So, our next speaker is Joanna White and we talk about the system of television affair
recording and archiving.
BFI National Television Archive.
Welcome, Herr.
Thank you.
Thank you.
It's wonderful to be here today.
Thank you for coming and thank you to FOS STEM for letting us speak here.
I am Joanna White, developer at the BFI National Archive in the Data and Digital Preservation
Department.
Today I'll be talking briefly about STORA, System for Television Offair Recording and
Archiving.
It's a project that we've built in-house.
So the BFI or the British Film Institute promote and preserve film and television across the
UK and the BFI National Archives Department within the BFI and is also one of the largest
archives in the world.
So we have nearly one million digitized moving image assets in our digital preservation
infrastructure or DPI as we call it.
That means they've been ingested into our Spectralogic tape libraries for long-term preservation
and they've also been catalogued in our collections information database, what we call SID.
By far the largest collection of moving image materials in our off-air is our off-air television
recordings with nearly 650,000 program files in DPI.
You can see a selection of them here displayed.
This is our staff DPI browser.
It's internal.
There's also a further 800,000 preserved.
This is off-air recordings waiting to be processed and ingested and seeded in a future project.
So the BFI is the body designated by OFCOM as the National Television Archive.
Under the Provision and the Broadcasting Act of 1990, the designation allows us to record,
observe and make accessible TV off-air under section 75 of the Copyright Designs and Patents
Act of 1988 and later the Copyright and Rights and Performance Regulations 2014.
Okay, that's the official bit.
The BFI National Archive began recording off-air TV to one-inch real videotapes as you can
see here in 1985 with the permission of select UK broadcasters.
Programs were captured, curatorially chosen, captured by teams who would work there around
the clock in shifts.
In 2015, off-air TV recording became an automated process for us when we started collecting
live TV programs 24-7.
To do this, the BBC agreed to provide us with a fork of their Redux Off-air Capture Project,
which you can see here.
We worked with BBC developers to integrate it into our digital preservation infrastructure.
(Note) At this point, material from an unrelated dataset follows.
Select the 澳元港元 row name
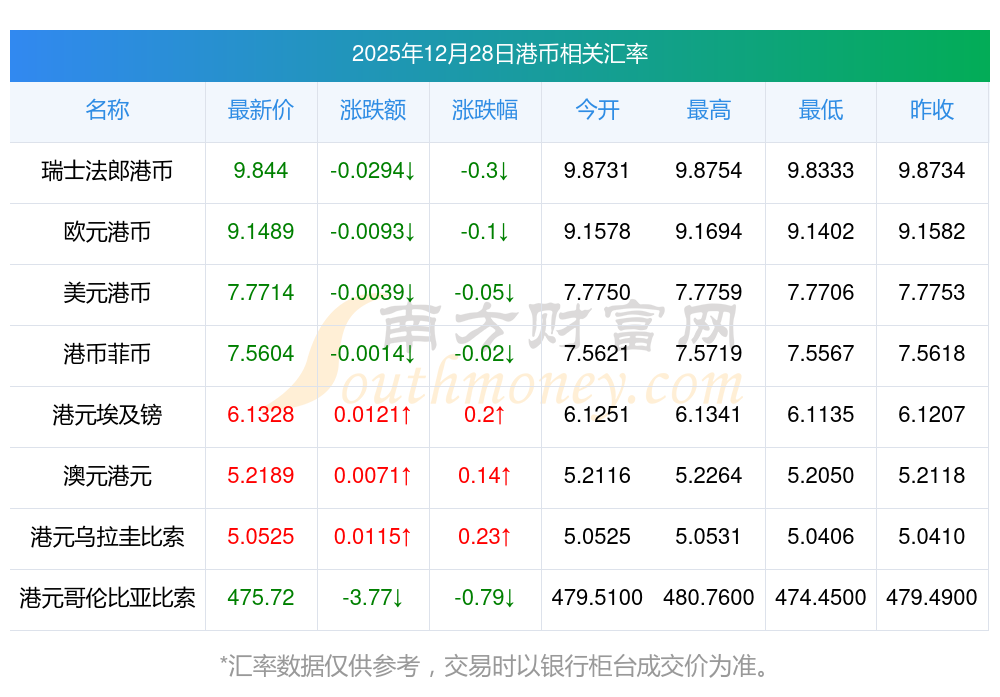 [x=107, y=476]
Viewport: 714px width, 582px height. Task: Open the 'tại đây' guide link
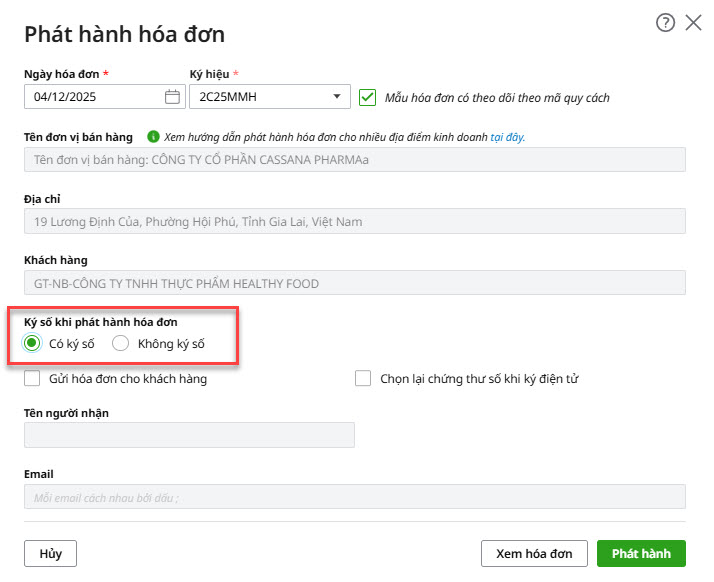[507, 137]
The goal was to store MPEG TS files to our Spectrologic Tape Libraries for long-term storage.
This is built on open-source technology.
It's run from Linux, installed servers and uses open-source tools to record both television
and radio programming for the BBC.
At the BFI, we just use it for off-air television.
So in May 2022, BBC Redux was shut down.
In anticipation, the head of my department, head of data and digital preservation, Stephen
McConnacky, launched our own R&D project the year before.
Along with two BFI engineers, John Daniel and Brian Fattarini, we built the software recording
solution to emulate many features of Redux with the name not to disrupt our existing
DPI ingest workflows during that change over period.
So like Redux, Stora records satellite-streamed UK broadcasts.
The channels are a mix of high definition and standard definition streams, many broadcasting
24 hours a day.
One full day of off-air recording captures around 500 programs to our storage.
That's roughly 850 gigabytes of data, and that's roughly 300 terabytes every year.
So we receive our signals from Astra Satellites, which broadcast mostly direct-to-home TV channels
in Europe.
It is nice to be considered still in Europe in this regard.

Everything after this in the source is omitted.